What to work on: Retyping each entry exactly is the whole task.

Start of Supplied data

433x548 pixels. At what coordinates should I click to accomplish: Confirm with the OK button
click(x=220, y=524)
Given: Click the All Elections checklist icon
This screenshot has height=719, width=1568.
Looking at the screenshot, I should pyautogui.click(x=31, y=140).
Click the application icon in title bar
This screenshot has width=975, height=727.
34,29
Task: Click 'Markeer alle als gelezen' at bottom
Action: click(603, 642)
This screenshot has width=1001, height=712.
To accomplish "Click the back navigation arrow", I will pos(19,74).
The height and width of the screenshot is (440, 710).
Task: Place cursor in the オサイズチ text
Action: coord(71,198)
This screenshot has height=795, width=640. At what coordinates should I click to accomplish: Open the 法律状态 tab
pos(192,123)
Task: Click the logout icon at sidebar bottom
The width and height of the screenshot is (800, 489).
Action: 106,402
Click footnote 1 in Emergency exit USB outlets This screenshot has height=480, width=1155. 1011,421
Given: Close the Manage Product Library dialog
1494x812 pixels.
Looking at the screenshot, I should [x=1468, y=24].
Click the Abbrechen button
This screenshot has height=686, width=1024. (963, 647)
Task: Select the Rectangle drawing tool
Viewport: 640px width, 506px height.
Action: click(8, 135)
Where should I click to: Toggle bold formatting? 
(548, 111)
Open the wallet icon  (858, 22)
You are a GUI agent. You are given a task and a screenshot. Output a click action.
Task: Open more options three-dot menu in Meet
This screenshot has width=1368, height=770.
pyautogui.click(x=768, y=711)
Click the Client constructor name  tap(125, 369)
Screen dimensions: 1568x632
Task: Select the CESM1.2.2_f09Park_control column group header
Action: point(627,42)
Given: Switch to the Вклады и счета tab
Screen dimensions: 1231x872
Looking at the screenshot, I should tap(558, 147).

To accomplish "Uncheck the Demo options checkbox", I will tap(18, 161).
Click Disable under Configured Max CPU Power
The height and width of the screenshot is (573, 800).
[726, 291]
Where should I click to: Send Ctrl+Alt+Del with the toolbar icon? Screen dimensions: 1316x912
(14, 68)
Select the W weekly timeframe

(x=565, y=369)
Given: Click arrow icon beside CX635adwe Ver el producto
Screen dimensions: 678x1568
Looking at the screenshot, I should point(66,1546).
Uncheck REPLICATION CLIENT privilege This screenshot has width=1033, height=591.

End of Supplied data

Reply:
433x548 pixels. At what coordinates should I click to accomplish: Confirm with the OK button
click(x=220, y=524)
Given: Click the All Elections checklist icon
This screenshot has height=719, width=1568.
Looking at the screenshot, I should pyautogui.click(x=31, y=140).
Click the application icon in title bar
This screenshot has width=975, height=727.
34,29
Task: Click 'Markeer alle als gelezen' at bottom
Action: click(603, 642)
This screenshot has width=1001, height=712.
To accomplish "Click the back navigation arrow", I will pos(19,74).
The height and width of the screenshot is (440, 710).
Task: Place cursor in the オサイズチ text
Action: coord(71,198)
This screenshot has height=795, width=640. At what coordinates should I click to accomplish: Open the 法律状态 tab
pos(192,123)
Task: Click the logout icon at sidebar bottom
The width and height of the screenshot is (800, 489).
Action: 106,402
Click footnote 1 in Emergency exit USB outlets This screenshot has height=480, width=1155. 1011,421
Given: Close the Manage Product Library dialog
1494x812 pixels.
Looking at the screenshot, I should [x=1468, y=24].
Click the Abbrechen button
This screenshot has height=686, width=1024. (963, 647)
Task: Select the Rectangle drawing tool
Viewport: 640px width, 506px height.
Action: click(8, 135)
Where should I click to: Toggle bold formatting? 
(548, 111)
Open the wallet icon  (858, 22)
You are a GUI agent. You are given a task and a screenshot. Output a click action.
Task: Open more options three-dot menu in Meet
This screenshot has width=1368, height=770.
pyautogui.click(x=768, y=711)
Click the Client constructor name  tap(125, 369)
Screen dimensions: 1568x632
Task: Select the CESM1.2.2_f09Park_control column group header
Action: point(627,42)
Given: Switch to the Вклады и счета tab
Screen dimensions: 1231x872
Looking at the screenshot, I should tap(558, 147).

To accomplish "Uncheck the Demo options checkbox", I will tap(18, 161).
Click Disable under Configured Max CPU Power
The height and width of the screenshot is (573, 800).
[726, 291]
Where should I click to: Send Ctrl+Alt+Del with the toolbar icon? Screen dimensions: 1316x912
(14, 68)
Select the W weekly timeframe

(x=565, y=369)
Given: Click arrow icon beside CX635adwe Ver el producto
Screen dimensions: 678x1568
Looking at the screenshot, I should point(66,1546).
Uncheck REPLICATION CLIENT privilege This screenshot has width=1033, height=591.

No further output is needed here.